HD 60150

Observation data Epoch J2000 Equinox ICRS
- Constellation: Volans
- Right ascension: 07^{h} 28^{m} 51.4078^{s}
- Declination: −64° 30′ 35.301″
- Apparent magnitude (V): 6.39±0.01

Characteristics
- Evolutionary stage: red giant branch
- Spectral type: K5 III
- U−B color index: +1.84
- B−V color index: +1.54

Astrometry
- Radial velocity (R_{v}): 13.4±0.4 km/s
- Proper motion (μ): RA: +4.940 mas/yr Dec.: −8.876 mas/yr
- Parallax (π): 4.419±0.029 mas
- Distance: 738 ± 5 ly (226 ± 1 pc)
- Absolute magnitude (M_{V}): −0.34

Details
- Mass: 1.2 M_{☉}
- Radius: 41.18 R_{☉}
- Luminosity: 329±5 L_{☉}
- Surface gravity (log g): 1.24 cgs
- Temperature: 4,007±122 K
- Metallicity [Fe/H]: +0.14 dex
- Rotational velocity (v sin i): 1.8±1.2 km/s
- Other designations: 12 G. Volantis, CD−64°273, CPD−64°721, FK5 2584, GC 10057, HD 60150, HIP 36346, HR 2888, SAO 249864

Database references
- SIMBAD: data

= HD 60150 =

Orange star in the constellation Volans

HD 60150 (HR 2888) is a solitary star located in the southern circumpolar constellation Volans. It has an apparent magnitude of 6.39, placing it near the limit for naked eye visibility. Parallax measurements place the star at a distance of 738 light years and it is currently receding with a heliocentric radial velocity of 13.4 km/s.

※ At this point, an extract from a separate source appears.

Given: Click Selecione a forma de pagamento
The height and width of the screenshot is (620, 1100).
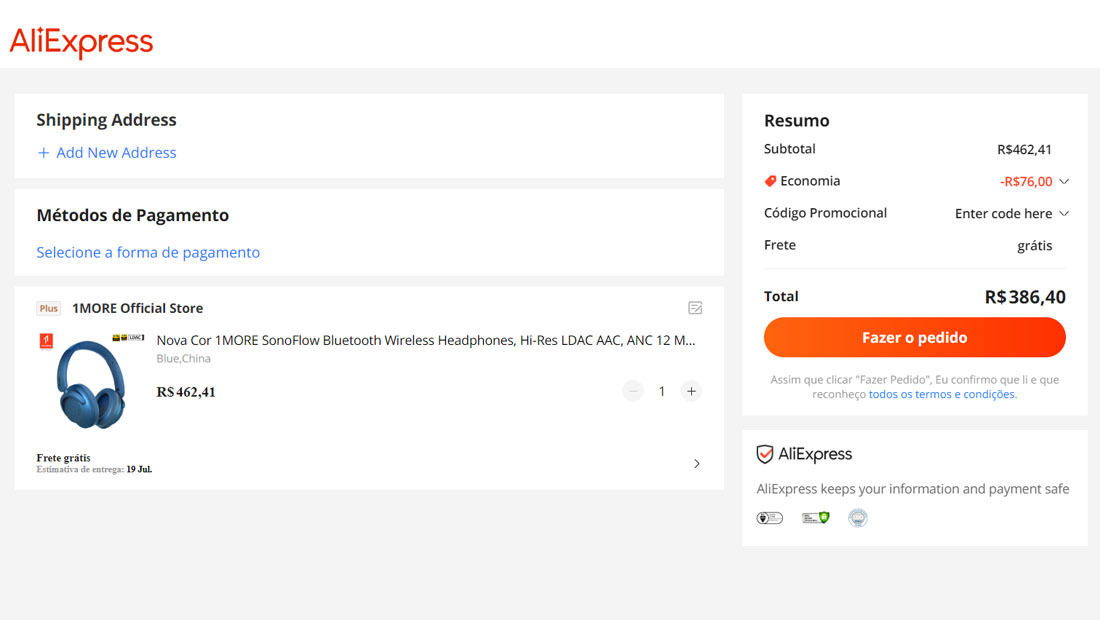Looking at the screenshot, I should pos(148,252).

HD 60150 has a classification of K5 III, indicating that it is a red giant. It has 1.2 times the mass of the Sun but has expanded to 41 times its girth. It radiates 329 times the luminosity of the Sun from its swollen photosphere at an effective temperature of 4,007 K, giving it a reddish orange hue. HD 60150 is metal enriched, with an iron abundance 38% greater than the Sun. It spins leisurely with projected rotational velocity of about 1.8 km/s.